# TASK STATEMENT
Copy the records below exactly, leaving out any pictures.

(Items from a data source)
■ ■ ■ ■

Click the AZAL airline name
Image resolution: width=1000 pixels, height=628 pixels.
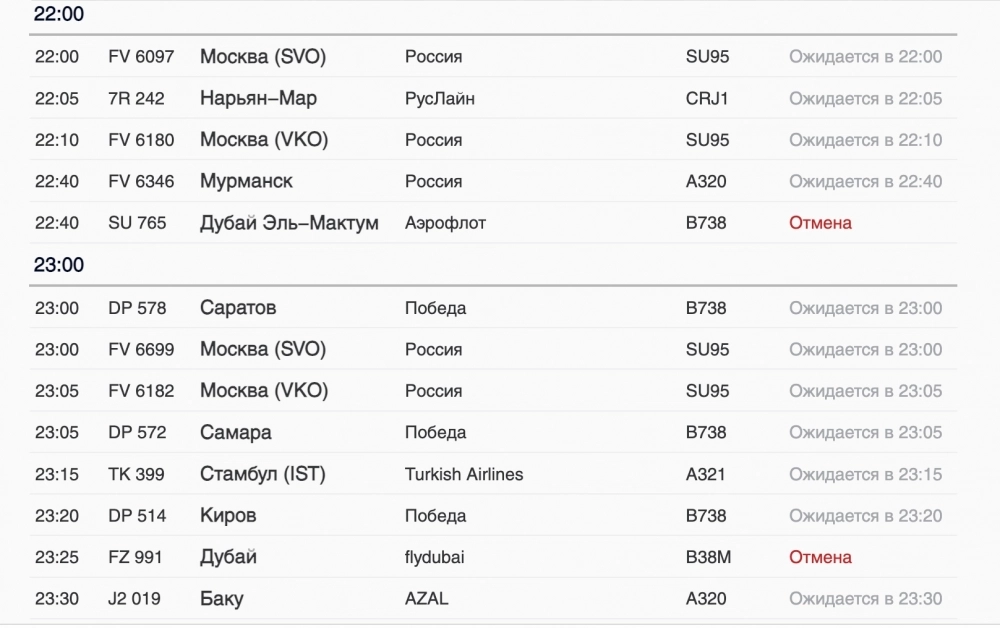tap(427, 600)
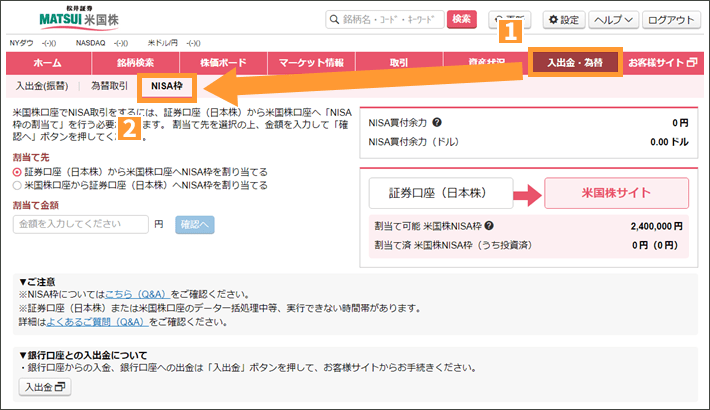This screenshot has width=710, height=410.
Task: Open お客様サイト in a new window
Action: tap(663, 63)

■ ■ ■ ■

# ANSWER BOX
Click the AZAL airline name
Image resolution: width=1000 pixels, height=628 pixels.
tap(427, 600)
This screenshot has width=710, height=410.
Task: Open お客様サイト in a new window
Action: tap(663, 63)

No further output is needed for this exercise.